Certificaten gebruiken voor verificatie in Microsoft Intune
Gebruik certificaten met Intune om uw gebruikers te verifiëren bij toepassingen en bedrijfsresources via VPN-, Wi-Fi- of e-mailprofielen. Wanneer u certificaten gebruikt om deze verbindingen te verifiëren, hoeven uw eindgebruikers geen gebruikersnamen en wachtwoorden in te voeren, waardoor hun toegang naadloos kan worden uitgevoerd. Certificaten worden ook gebruikt voor ondertekening en versleuteling van e-mail met behulp van S/MIME.
Inleiding tot certificaten met Intune
Certificaten bieden zonder vertraging geverifieerde toegang via de volgende twee fasen:
- Verificatiefase: de echtheid van de gebruiker wordt gecontroleerd om te bevestigen dat de gebruiker is wie hij beweert te zijn.
- Autorisatiefase: De gebruiker wordt onderworpen aan voorwaarden waarvoor wordt bepaald of de gebruiker toegang moet krijgen.
Veelvoorkomende gebruiksscenario's voor certificaten zijn:
- Netwerkverificatie (bijvoorbeeld 802.1x) met apparaat- of gebruikerscertificaten
- Verifiëren met VPN-servers met behulp van apparaat- of gebruikerscertificaten
- E-mail ondertekenen op basis van gebruikerscertificaten
Intune ondersteunt SCEP (Simple Certificate Enrollment Protocol), PKCS (Public Key Cryptography Standards) en geïmporteerde PKCS-certificaten als methoden voor het inrichten van certificaten op apparaten. De verschillende inrichtingsmethoden hebben verschillende vereisten en resultaten. Bijvoorbeeld:
- SCEP richt certificaten in die uniek zijn voor elke aanvraag voor het certificaat.
- PKCS richt elk apparaat in met een uniek certificaat.
- Met geïmporteerde PKCS kunt u hetzelfde certificaat implementeren dat u hebt geëxporteerd vanuit een bron, zoals een e-mailserver, voor meerdere geadresseerden. Dit gedeelde certificaat is handig om ervoor te zorgen dat al uw gebruikers of apparaten vervolgens e-mailberichten kunnen ontsleutelen die door dat certificaat zijn versleuteld.

--- Opdrachten ---
1. Beantwoord de volgende vragen aan de hand van de aangeleverde tekst:
(a) In welke twee fasen bieden certificaten geverifieerde toegang?
(b) Waarvoor worden certificaten met behulp van S/MIME gebruikt?
(c) Hoe richt PKCS elk apparaat in?
2. Vertaal de volgende zin uit de aangeleverde tekst in het Engels: "SCEP richt certificaten in die uniek zijn voor elke aanvraag voor het certificaat."
3. Neem het gedeelte van de aangeleverde tekst van "- Met geïmporteerde" tot "certificaat zijn versleuteld." opnieuw op en vervang daarin "e-mailserver" door "bestandsserver".

--- Getoonde gegevens ---
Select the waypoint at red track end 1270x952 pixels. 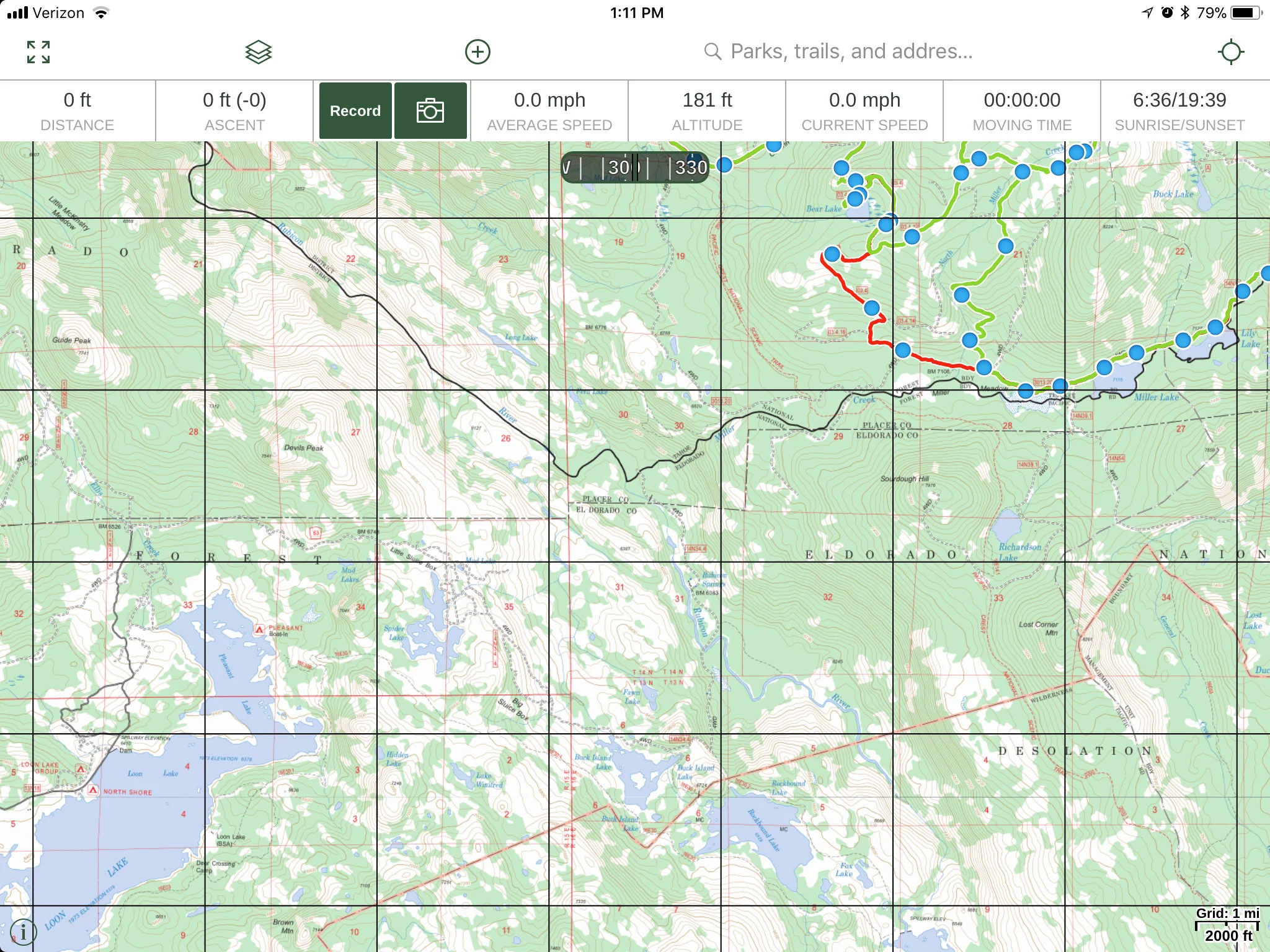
==
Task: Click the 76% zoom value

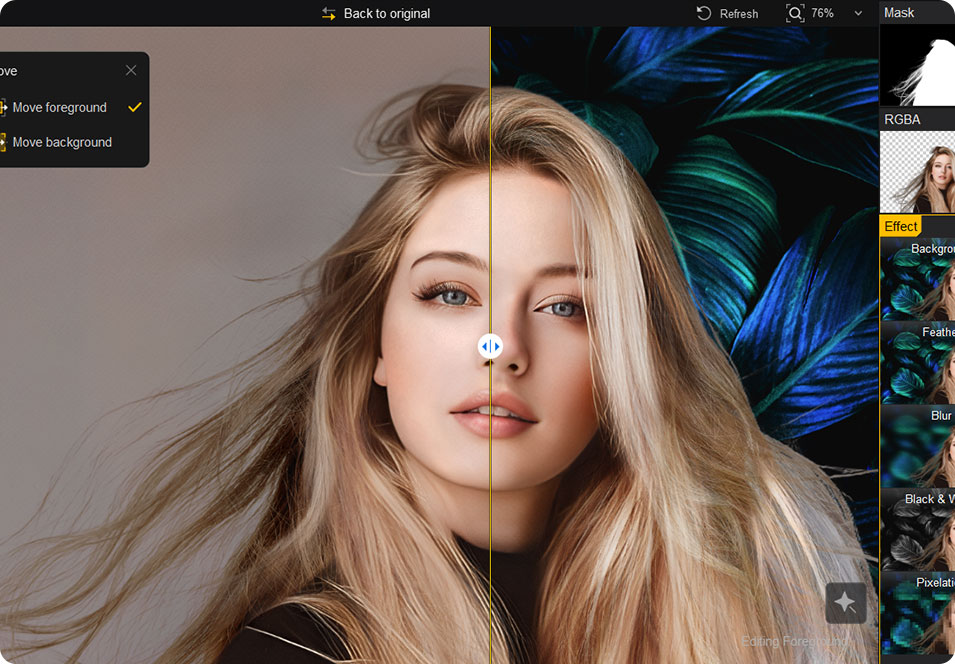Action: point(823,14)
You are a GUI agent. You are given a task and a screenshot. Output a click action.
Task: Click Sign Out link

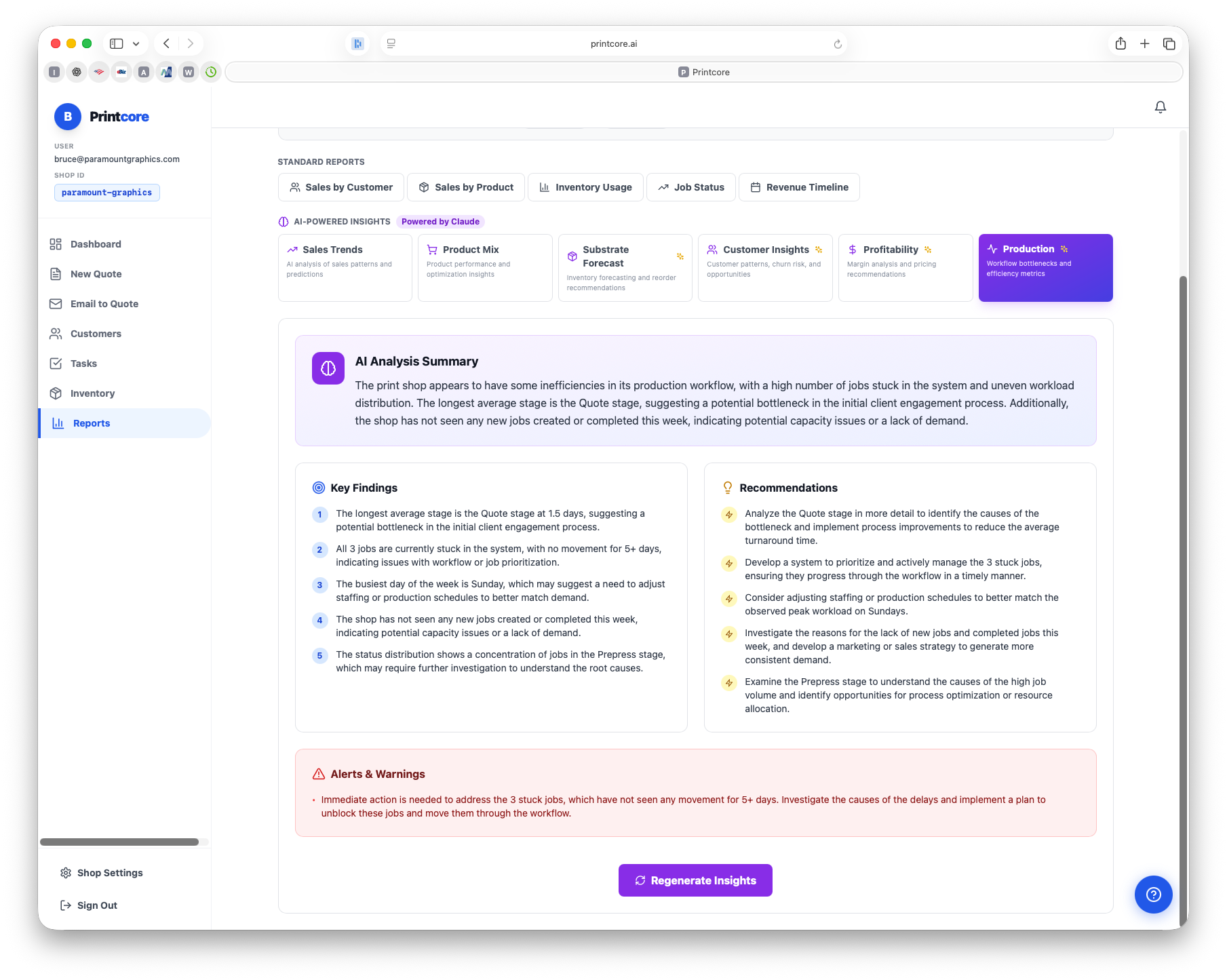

--- Volledige uitwerkingen ---
1.
(a) In de verificatiefase en de autorisatiefase.
(b) Voor ondertekening en versleuteling van e-mail.
(c) Met een uniek certificaat.

2. SCEP provisions certificates that are unique for each request for the certificate.

3.
- Met geïmporteerde PKCS kunt u hetzelfde certificaat implementeren dat u hebt geëxporteerd vanuit een bron, zoals een bestandsserver, voor meerdere geadresseerden. Dit gedeelde certificaat is handig om ervoor te zorgen dat al uw gebruikers of apparaten vervolgens e-mailberichten kunnen ontsleutelen die door dat certificaat zijn versleuteld.